If this was a list of the most influential or highly-regarded RPGs of the 90s, FF7 would come out on top for sure.

Everyone who grew up in this era loves this game.

And it’s easy to see why.

Both the game’s aesthetic and narrative are full of new ideas.

FF7 tackles complex philosophical and metaphysical themes, and carries an environmentalist message that would make Al Gore proud.

The visuals were also out-of-this-world (for PlayStation).

The city of Midgard is a Sci-Fi enthusiast’s dream, and stuff like spell-casting and Limit Breaks featured some of the sweetest eye-candy ever seen in gaming.

 

5. Final Fantasy VI (1994)

Final Fantasy Vi Gameplay

Originally on SNES / PlayStation

Most people would probably burn me at the stake for this, but Final Fantasy VI is just all-around better than its successor.

I mean sure, the 3D graphics of FF7 were excellent back in the day – but FFVI’s fantastic spritework aged much better.

I also find the narrative much more exciting, mainly thanks to the villain Kefka.

I mean, the murderous jester actually succeeds in destroying the world and becoming a god right in the middle of the story!

Exploring the World of Ruin looking for your allies so you can set history back on track is an unforgettable experience.

And if you’re thinking of picking up this title for the first time, we’ve got some handy tips & tricks to help you get started.

 

4. EarthBound (1995)

Earthbound Snes Game Screenshot

Originally on SNES

EarthBound is one of those low-profile gems that only started getting the recognition it deserved many years after release.

It’s a narrative masterpiece that employs contextual storytelling that’s interwoven with its gameplay.

A prime example is the “Homesick” ailment, which will cause Ness to start missing turns if he spends too much time away from home without at least a phone call.

There’s also the fantasy realm of Magicant, which grants you access to Ness’ subconscious world.

That’s one exciting way of fleshing out a character!

 

3. The Elder Scrolls 2: Daggerfall (1996)

The Elder Scrolls 2: Daggerfall Gameplay

Originally on MS-DOS

Some people may find the JRPG genre a bit hard to get into.

But Western RPGs used to be downright cryptic for most people, and they had been for years.

Then came Daggerfall.

The second entry in the Elder Scrolls series is a liberating experience that puts much more emphasis on immersing yourself in an exciting fantasy world, rather than worrying too much about stat management and the like.

The fact that the game’s map measures a whopping 209,331 square kilometers with over 15,000 cities, towns, dungeons, and other points of interest is also remarkable.

It’s an endless adventure!

There’s also a fan-made upgraded version called Daggerfall Unity that may hold up better in modern times.
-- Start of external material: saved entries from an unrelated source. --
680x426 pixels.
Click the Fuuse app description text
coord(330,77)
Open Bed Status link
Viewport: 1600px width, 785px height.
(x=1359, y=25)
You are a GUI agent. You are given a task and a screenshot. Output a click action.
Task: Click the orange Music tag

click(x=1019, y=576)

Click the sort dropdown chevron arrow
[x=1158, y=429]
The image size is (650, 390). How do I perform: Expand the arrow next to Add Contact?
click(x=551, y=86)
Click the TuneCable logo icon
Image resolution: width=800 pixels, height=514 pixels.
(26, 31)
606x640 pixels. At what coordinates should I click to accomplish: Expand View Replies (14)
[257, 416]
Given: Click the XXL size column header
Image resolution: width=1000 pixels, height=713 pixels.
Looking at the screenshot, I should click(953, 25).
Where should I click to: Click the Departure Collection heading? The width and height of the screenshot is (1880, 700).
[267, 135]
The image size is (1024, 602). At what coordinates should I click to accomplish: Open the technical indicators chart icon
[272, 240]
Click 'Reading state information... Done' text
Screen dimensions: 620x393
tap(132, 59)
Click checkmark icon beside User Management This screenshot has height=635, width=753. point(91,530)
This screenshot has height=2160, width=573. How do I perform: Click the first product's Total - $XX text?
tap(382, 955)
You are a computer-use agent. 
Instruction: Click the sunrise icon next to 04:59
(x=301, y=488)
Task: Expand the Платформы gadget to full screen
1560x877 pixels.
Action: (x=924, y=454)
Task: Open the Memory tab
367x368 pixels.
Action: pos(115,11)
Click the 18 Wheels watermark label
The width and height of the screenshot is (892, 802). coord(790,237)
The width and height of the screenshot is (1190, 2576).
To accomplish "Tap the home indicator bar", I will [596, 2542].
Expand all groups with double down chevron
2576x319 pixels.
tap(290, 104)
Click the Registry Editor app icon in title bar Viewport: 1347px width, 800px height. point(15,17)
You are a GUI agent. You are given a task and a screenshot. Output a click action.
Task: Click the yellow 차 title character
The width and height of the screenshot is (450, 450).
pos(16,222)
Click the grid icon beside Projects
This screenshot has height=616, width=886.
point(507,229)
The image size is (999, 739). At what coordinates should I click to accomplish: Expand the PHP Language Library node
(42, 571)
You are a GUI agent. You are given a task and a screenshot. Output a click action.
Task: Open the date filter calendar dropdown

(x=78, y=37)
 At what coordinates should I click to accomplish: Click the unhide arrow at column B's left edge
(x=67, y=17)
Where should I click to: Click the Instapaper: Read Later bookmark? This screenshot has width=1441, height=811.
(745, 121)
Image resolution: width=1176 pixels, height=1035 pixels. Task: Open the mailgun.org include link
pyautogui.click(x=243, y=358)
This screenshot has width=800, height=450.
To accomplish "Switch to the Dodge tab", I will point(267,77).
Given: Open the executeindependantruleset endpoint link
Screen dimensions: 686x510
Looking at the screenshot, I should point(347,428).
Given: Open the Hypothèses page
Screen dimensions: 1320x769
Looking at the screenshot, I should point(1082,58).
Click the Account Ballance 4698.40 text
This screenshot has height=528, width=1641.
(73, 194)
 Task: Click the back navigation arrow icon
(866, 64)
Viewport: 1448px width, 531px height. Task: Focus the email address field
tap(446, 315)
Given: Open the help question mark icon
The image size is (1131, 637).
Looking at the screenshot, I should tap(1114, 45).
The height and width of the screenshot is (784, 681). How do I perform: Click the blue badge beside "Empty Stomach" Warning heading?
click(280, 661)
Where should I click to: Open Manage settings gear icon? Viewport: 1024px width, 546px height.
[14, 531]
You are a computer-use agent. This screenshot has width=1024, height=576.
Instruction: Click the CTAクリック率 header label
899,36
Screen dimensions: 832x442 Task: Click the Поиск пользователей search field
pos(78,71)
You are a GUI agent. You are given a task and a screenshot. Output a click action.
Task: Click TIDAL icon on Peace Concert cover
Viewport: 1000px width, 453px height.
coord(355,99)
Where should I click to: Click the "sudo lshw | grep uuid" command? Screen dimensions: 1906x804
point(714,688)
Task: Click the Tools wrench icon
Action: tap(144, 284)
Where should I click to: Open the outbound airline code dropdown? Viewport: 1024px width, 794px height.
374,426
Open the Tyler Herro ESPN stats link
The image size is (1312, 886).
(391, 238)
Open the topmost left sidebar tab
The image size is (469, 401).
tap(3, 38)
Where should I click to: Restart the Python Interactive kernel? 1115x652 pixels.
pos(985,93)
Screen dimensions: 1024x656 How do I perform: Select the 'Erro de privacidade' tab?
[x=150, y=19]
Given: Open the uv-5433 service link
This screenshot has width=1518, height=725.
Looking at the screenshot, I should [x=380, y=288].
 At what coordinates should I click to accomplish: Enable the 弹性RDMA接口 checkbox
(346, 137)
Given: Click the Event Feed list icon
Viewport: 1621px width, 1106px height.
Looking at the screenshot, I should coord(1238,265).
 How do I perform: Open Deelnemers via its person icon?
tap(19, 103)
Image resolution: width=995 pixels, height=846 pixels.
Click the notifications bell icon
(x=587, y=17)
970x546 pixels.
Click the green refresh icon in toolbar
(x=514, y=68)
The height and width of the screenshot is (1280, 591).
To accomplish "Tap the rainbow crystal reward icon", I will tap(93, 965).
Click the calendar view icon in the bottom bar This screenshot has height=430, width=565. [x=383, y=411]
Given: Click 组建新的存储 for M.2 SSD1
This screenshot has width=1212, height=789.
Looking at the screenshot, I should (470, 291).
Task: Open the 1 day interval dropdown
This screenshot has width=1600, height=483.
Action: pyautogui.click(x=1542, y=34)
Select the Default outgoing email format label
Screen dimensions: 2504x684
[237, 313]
And if you try it out, look into playing it with some mods too.

 

2. Super Mario RPG: Legend of the Seven Stars (1996)

Super Mario Rpg Gameplay On Snes

Originally on SNES

A Mario-themed RPG was the last thing anyone was expecting from Nintendo in the 90s.

The character just doesn’t fit in with the sword-wielding, magic-casting warriors we’re used to.

And yet, it worked.

Actually, it worked really well.

Super Mario RPG is fantastic.

Nintendo took classic RPG staples like turn-based battles and leveling, and transformed them in small but meaningful ways that make this game feel like a proper Mario title, rather than a regular RPG with Mario painted all over it.

This collaboration between Nintendo and Square appeals to Mario fans and hardcore RPG buffs equally.

A must-try for SNES fans and hardcore Mario fans alike.

 

1. Chrono Trigger (1995)

Chrono Trigger Snes Gameplay

Originally on SNES

Chrono Trigger is the child of many genius minds in the business, including Final Fantasy’s Hironobu Sakaguchi and Dragon Quest’s Yuji Horii.

And the fantastic art by Dragon Ball creator Akira Toriyama is the icing on the cake.

Chrono Trigger has one of the best stories in the medium, with great pacing, plenty of exciting twists, and time-travel shenanigans.

The game’s use of an Action Time Battle system rather than the classic turn-based fare was also profoundly innovative and changed the industry forever.

There’s a reason this game is still loved so many decades after release.